Monday, August 3, 2015

Sadness-Tinged Joy about the Special Olympics

Christina participating in swimming at our local pool. 
The closing ceremonies of the Special Olympics in Los Angeles was marked by joyful celebration. There is certainly a lot to celebrate since President George HW Bush signed the Americans with Disabilities Act into law twenty five years  ago. In the years before the law was passed, many Americans with disabilities were left to languish in institutions without proper educational, social, health care or athletic opportunities. So much ground has been covered, its as if society has been transformed. But an important piece has been overlooked, and that's why I can't find joy in my heart for the 25th Anniversary of the ADA.

What is it?
If you watched any of the scant news  coverage of the four undercover Planned Parenthood videos, you will understand my pain. Over 54 million Americans lost their lives in abortion since its legalization and too many of those were aborted specifically because they had disabilities.
Listen to the heartbreaking reasons why parents aborted their child after a diagnosis of Down syndrome.
  • I just couldn’t do it, couldn’t be that kind of mother who accepts everything, loves her kid no matter what. What about me? Maybe it’s selfish, I don’t know. But I just didn’t want all those problems in my life. (138)
  • It’s devastating, it’s a waste, all the love that goes into kids like that. (134)

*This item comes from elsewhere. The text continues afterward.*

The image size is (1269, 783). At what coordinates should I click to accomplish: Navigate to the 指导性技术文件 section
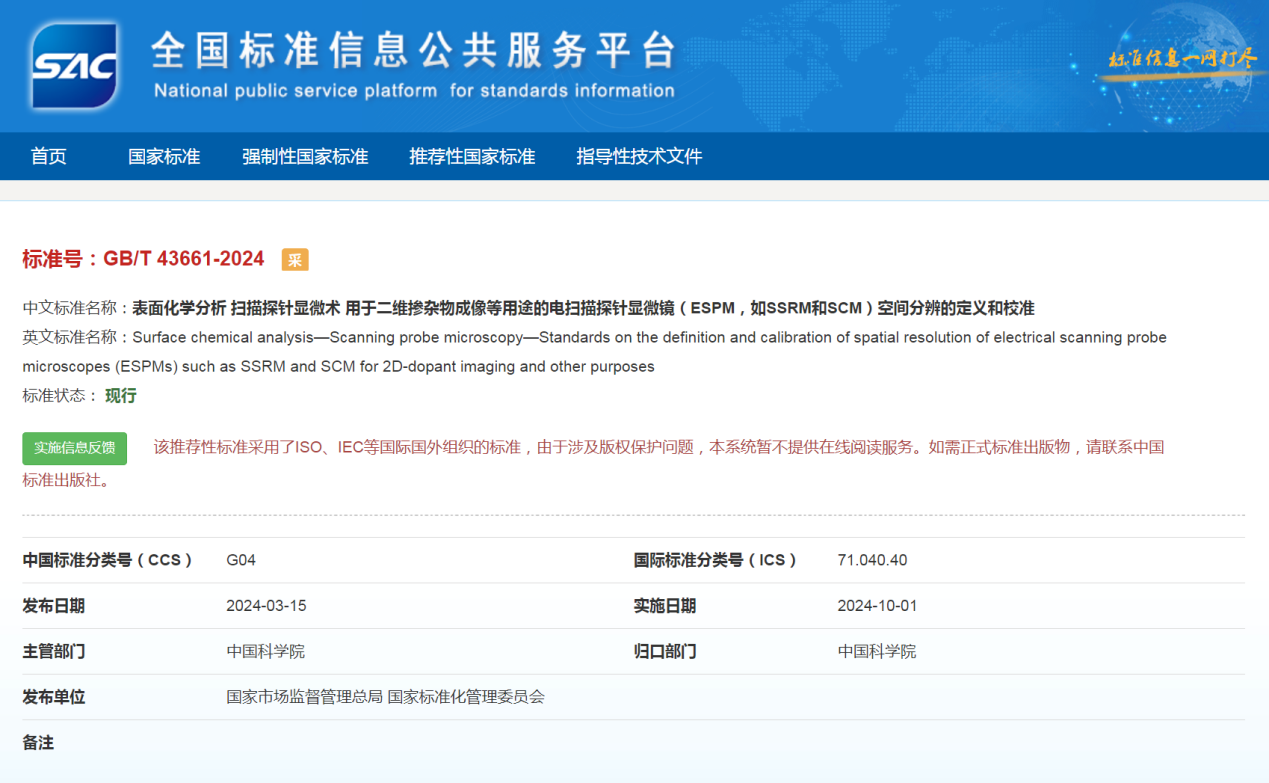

Instead of focusing on research to improve the lives of people with disabilities by helping them overcome memory loss or difficulties in communicating, most of the research money was spent in developing earlier, less invasive methods of prenatal testing.(as many as 90% of parents will abort their child with Down syndrome after receiving a diagnosis of Down syndrome.)
Introduced in 2011, new NIPT Non Invasive Prenatal Screening methods gave parents a very reliable result at only 10-12 weeks of pregnancy using only a maternal blood sample. Further testing such as amnio is needed to make the diagnosis of Down syndrome, yet its feared that the abortion rate for babies with Down syndrome climbed as much as 34%. as a result of this new technology.

Talk about a step backward!

In a cruel irony, life has never been better for those with Down syndrome around the world, Opportunities and achievements are breaking all barriers, people with Down syndrome grace our TV and movie screens, college campuses and fashion magazines. Yet we still don't see a significant downward trend in abortion for such babies.

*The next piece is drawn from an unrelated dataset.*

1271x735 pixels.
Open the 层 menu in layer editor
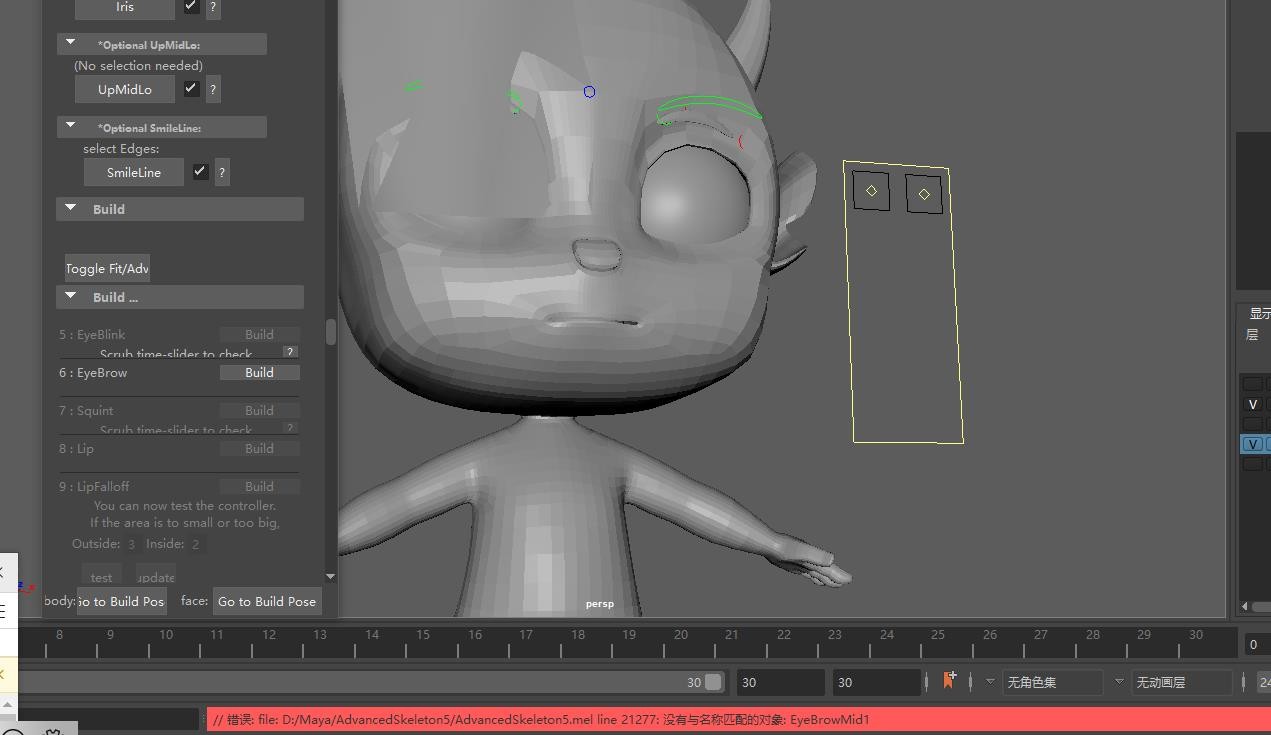(x=1252, y=335)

Why hasn't the abortion rate for Down syndrome gone down?
 Is it that we as parents haven't reached out enough?
Since 2002 when my daughter Christina was born, opportunities for sharing our daily life as famlies with members with Down syndrome have blossomed online and in print media. Gone are the days when Googling Down syndrome led to only dreadful results. But we have a long long way to go until babies with Down syndrome are welcomed as joyfully as their typical counterparts. The late term abortions discussed in the Planned Parenthood videos are too often those babies whose disability turned eager anticipation to a challenge which parents are rejecting after prenatal testing.

Is that all?
But the threat doesn't; end once our precious children are born. They are overwhelmingly happy wiht their lives and most families agree that they are great assets to their families and the community. But the power brokers do not agree. They want to deny them full access to health care.

As Betsy McCaughey said in her Op Ed in the New York Post. 
Take heed, ObamaCare architect Ezekiel Emanuel. He’s argued that organ transplants and other scarce resources shouldn’t go to the mentally disabled, who are “irreversiblly prevented” from contributing fully to society. Fortunately, 87 percent of Americans disagree with that cold calculation, according to the new national poll, and want the intellectually disabled to have accessto organ transplants.
It’s a sign that Americans are becoming ready to embrace the humanity of the intellectually disabled. 
Let us work and pray for the day when we can say without irony that people are fully included in our society no matter what their score on an IQ test.